I am always asked by DC reporters and talking heads (not voters!) about who I believe is in charge of the Republican Party.
— Elise Stefanik (@EliseStefanik) May 11, 2021
It's simple- GOP VOTERS are in charge! And GOP VOTERS overwhelmingly support President Trump & want us to advance the working class agenda he spearheaded!
Despite voters’ rejection of Trump last year and the shock felt by many leading Republicans at the attack on the US Capitol, they have been regrouping around the man who led them to victory in 2016 and forged a more working-class voter base that continues to underpin his grip on the party.

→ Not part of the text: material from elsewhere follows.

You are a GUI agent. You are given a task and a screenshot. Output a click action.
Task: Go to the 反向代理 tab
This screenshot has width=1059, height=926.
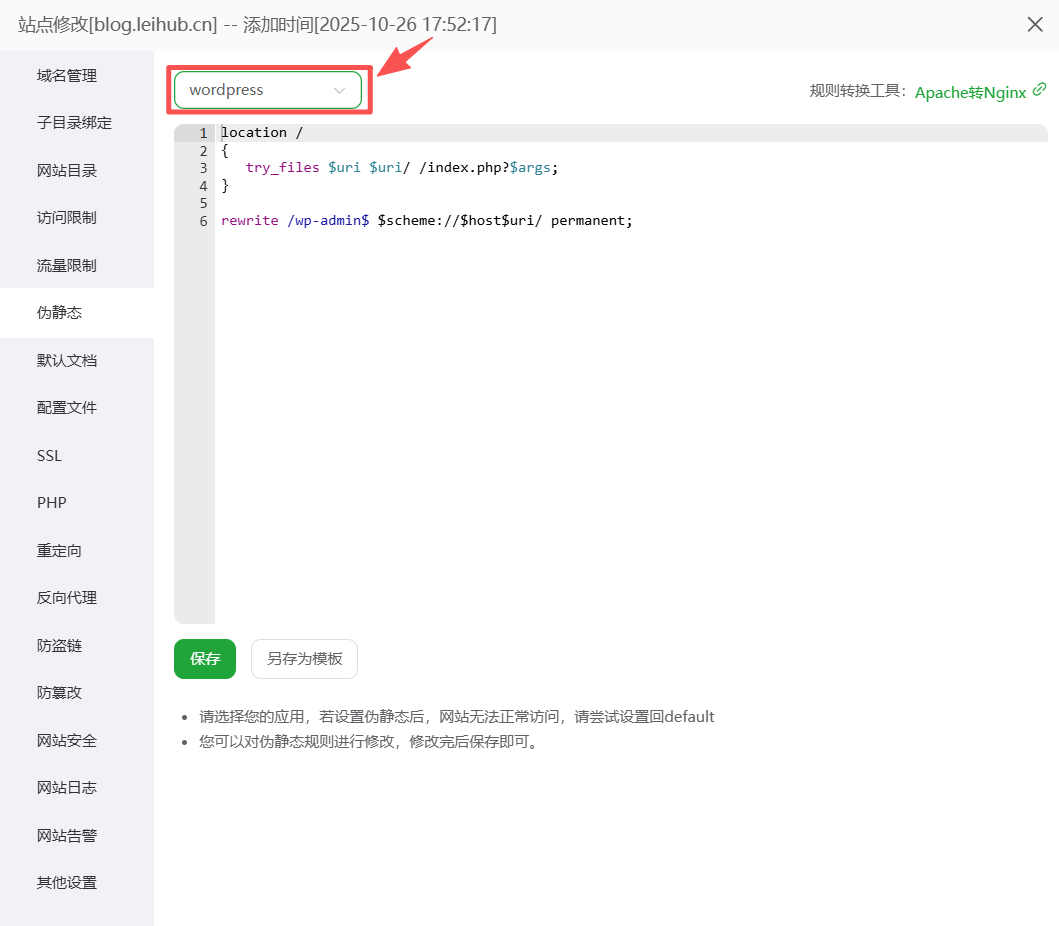click(x=67, y=598)
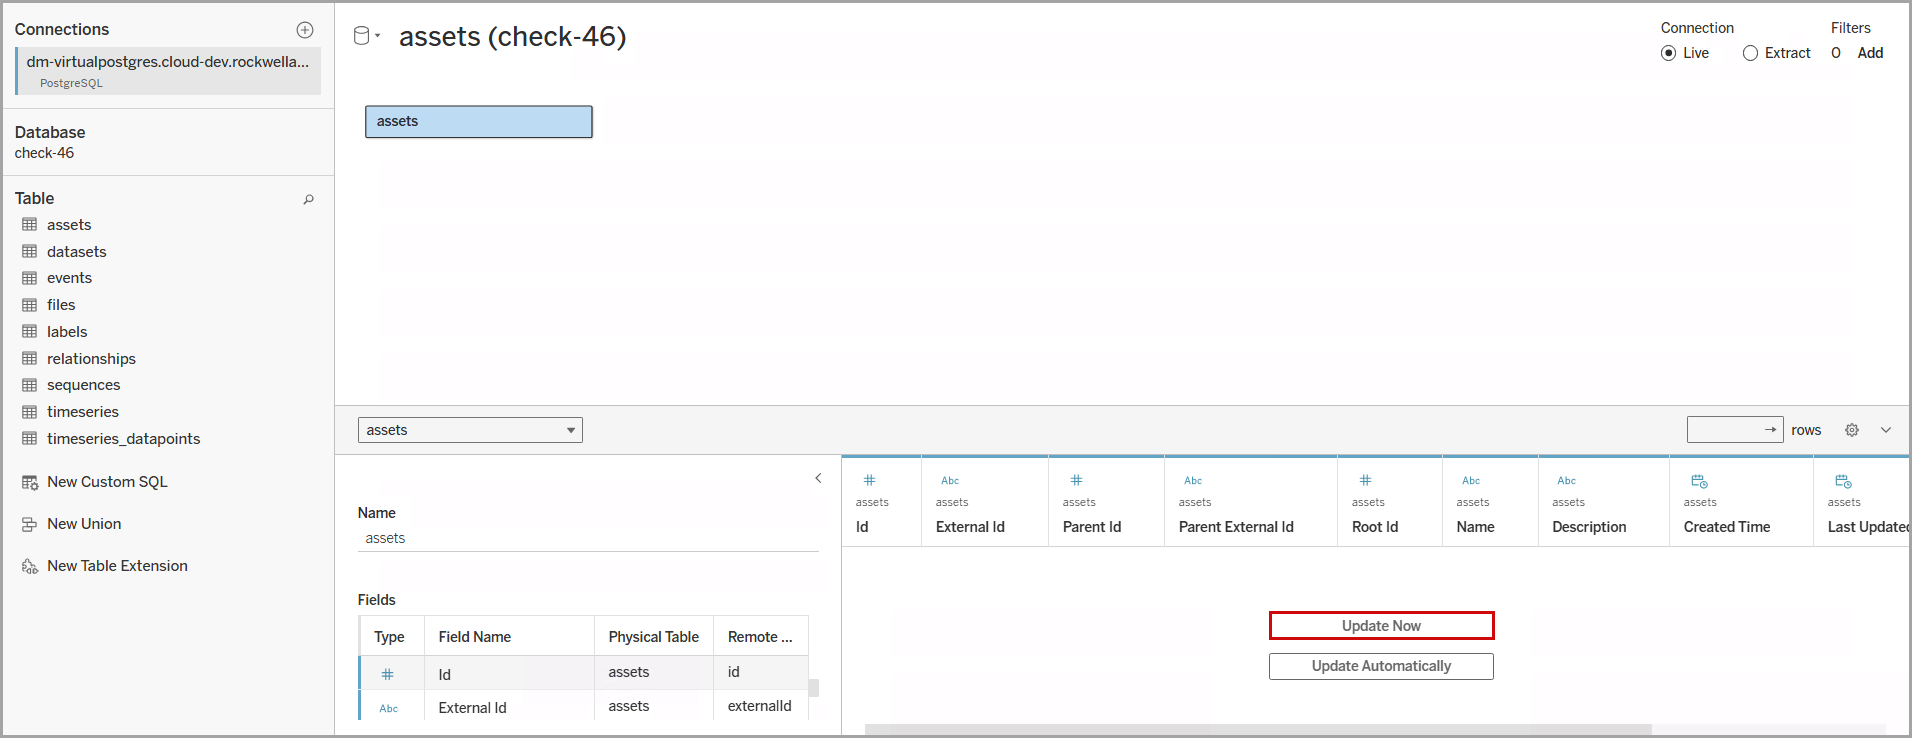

Cheney, 54, who became the third most-senior House Republican unopposed in 2019, has been accused by senior colleagues of resisting the party’s pursuit of blue-collar voters; a mission that Stefanik, a privately educated Harvard graduate, has fully embraced.
Cheney, the daughter of Dick Cheney, the former vice-president, survived a secret ballot to remove her in February by a two-to-one margin, but this time the most powerful figures in the House hierarchy are calling for her to be ousted in the name of party unity. Her defenders view the move as a sinister purge aimed at crushing Trump’s critics. “If we are to succeed in stopping the radical Democrat agenda from destroying our country, these internal conflicts need to be resolved so as to not detract from the efforts of our collective team,” Kevin McCarthy, 56, the Republican leader in the House of Representatives, wrote in a letter to his party colleagues this week.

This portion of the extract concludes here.